• TEXT EXCERPT:
────────

Don’t look for children’s Sunday School classes at Ridgewood Church in Port Arthur, Texas. And forget about scavenger hunts and water park trips: The youth ministry is no more.
Sound like a dying church?
No, it’s a family-integrated congregation, whose leaders wanted parents — rather than Sunday School teachers and youth ministers — to spiritually train their children. Driven by statistics about youth leaving church after high school, it’s turned to the Bible as its sole educational text and shunned age-segregated structures.
“Nobody disagrees that there’s a problem,” said Ridgewood’s Pastor Dustin Guidry, whose church started the transition seven years ago.
“What do we do about it? It’s just going back to the basics, relying upon the sufficiency of Scripture.”
Guidry later learned other congregations were doing the same thing: shuttering classrooms, demanding that parents — especially fathers — take on more of a spiritual leadership role and sometimes even canceling Sunday Schools.
In “Divided,” a controversial video circulating online, and a related book called “A Weed in the Church,” the movement’s leaders warn that “unbiblical” age-segregated activities can lead youth away from the church.
Pastor Scott Brown, director of the North Carolina-based National Center for Family-Integrated Churches and author of the book, said many of its close to 800 affiliated churches have either stopped or reduced traditional Sunday School classes.

────────

• DATA SUPPLIED:
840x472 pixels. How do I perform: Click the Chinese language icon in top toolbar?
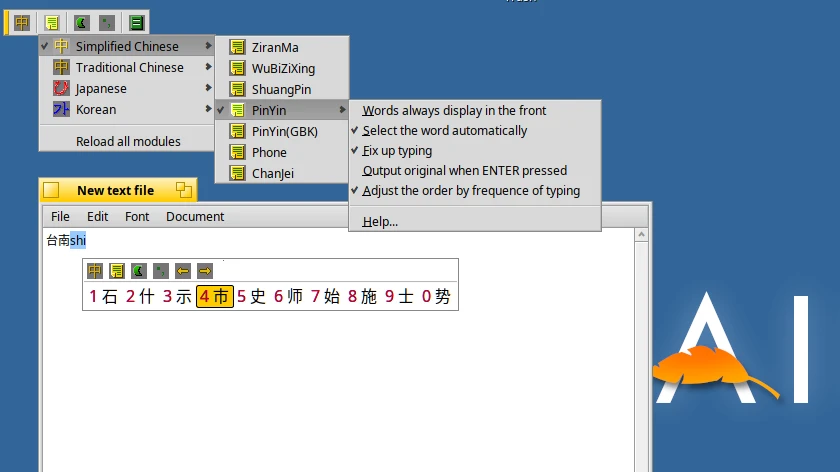[x=22, y=22]
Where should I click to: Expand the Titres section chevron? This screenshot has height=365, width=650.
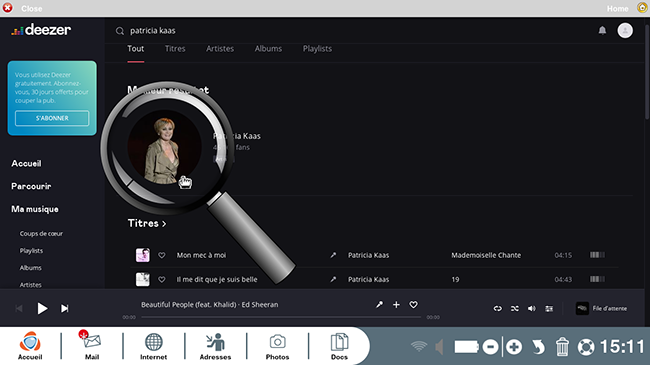tap(164, 224)
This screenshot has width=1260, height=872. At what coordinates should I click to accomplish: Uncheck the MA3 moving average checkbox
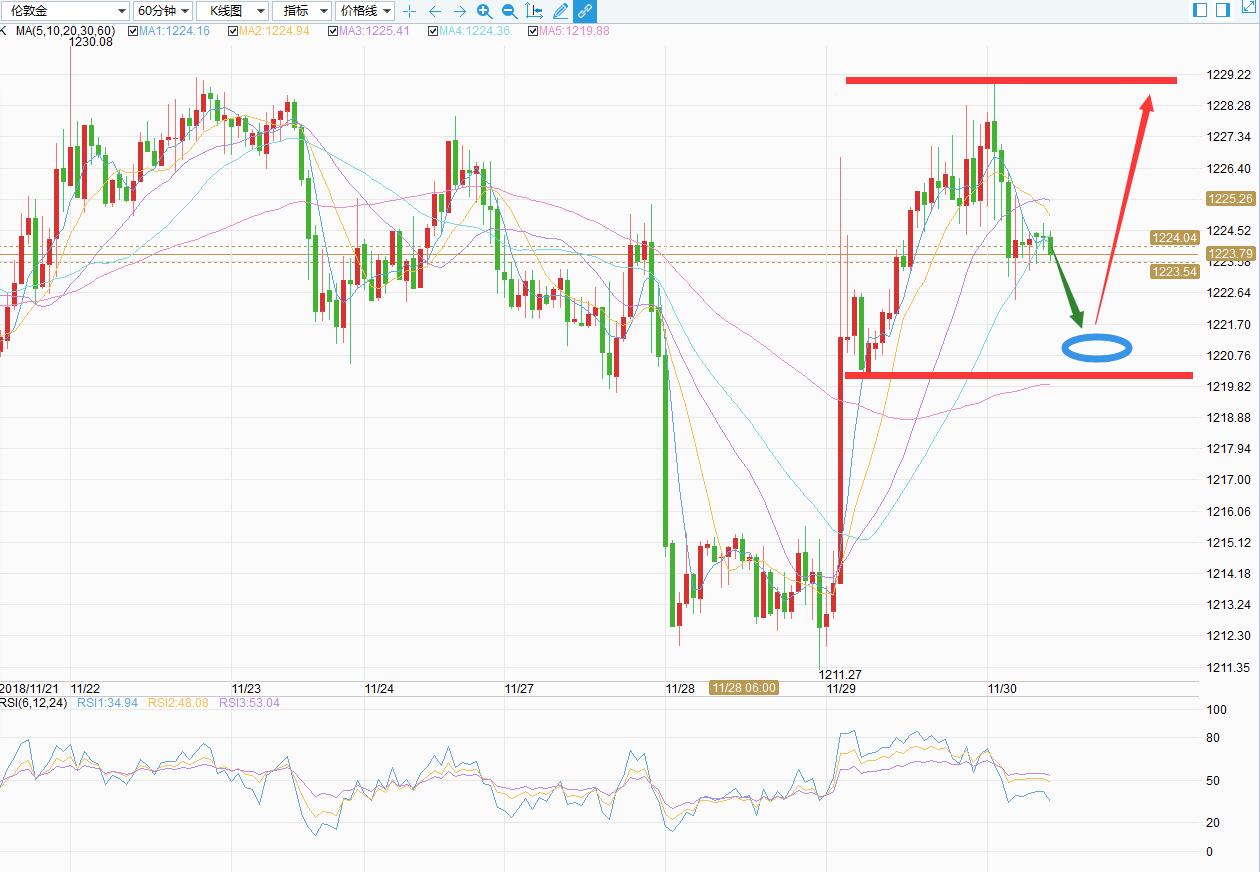click(x=333, y=31)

────────

• REQUIREMENTS:
1 – Please lay out the records as a Markdown table with the columns Row and Line, starting with the line containing "Where should I" and going on through the end of the records. Leave out blank lines and the pictures.
2 – Carry on the article on family-integrated churches from the point where it stops.
The article on family-integrated churches has nothing to do with the records.

• ANSWERS TO THE EXERCISES:
1 –
| Row | Line |
|---|---|
| 1 | Where should I click to: Expand the Titres section chevron? This screenshot has height=365, width=650. |
| 2 | tap(164, 224) |
| 3 | This screenshot has width=1260, height=872. At what coordinates should I click to accomplish: Uncheck the MA3 moving average checkbox |
| 4 | click(x=333, y=31) |

2 –
“When Jesus gathers people together, He gathers the generations,” Brown said. “He doesn’t segregate people by age. He’s famous for saying, ‘Suffer the little children to come unto me,’ because His disciples wanted to banish the children. Jesus wasn’t that way.”
Pastor Paul Thompson of Eastside Southern Baptist Church, Twin Falls, Idaho, was influenced by Brown’s book when he presented a resolution to his church in April calling it to “repent and cease” its past age segregation, acknowledging that “few in our city, state, region or nation may understand.”
Brown and Thompson said the disappearance of youth from their pews was a catalyst for change.
“Probably the hard, hard questions were ‘Where are the students and the children who have grown up in this church?” Thompson said. “A lot of them live still here in Twin Falls, and they don’t go to church at all, and they don’t live what we taught them when they were children.”
Pastor Josue Raimundo of Iglesia Biblica de la Gracia (Grace Bible Church) of Arlington, Va., agrees with the principle that Brown’s movement espouses but thinks churches can apply it differently. There’s still Sunday School at his church, but youth and parents sit around a big table together, taking turns reading and discussing the Bible.
“The issue is for the parents to have the charge of instructing their children,” he said.
The family-centered movement is part of a broader trend of churches struggling to respond to statistics that claim a youth attrition rate of 40 to 88 percent. Christian Smith, director of the National Study of Youth and Religion, said there is cause for concern but those statistics are sometimes wildly exaggerated.
Smith has found that 14 percent of youth ages 13–17 identified as “not religious.” That number nearly doubles five years later. And he noted that those numbers could change as these young adults marry and have children.
Yet he doesn’t consider Brown and others’ age-integrated approach extreme. While it’s not the “silver bullet,” it fits his findings about the key role parents play in influencing children’s lives.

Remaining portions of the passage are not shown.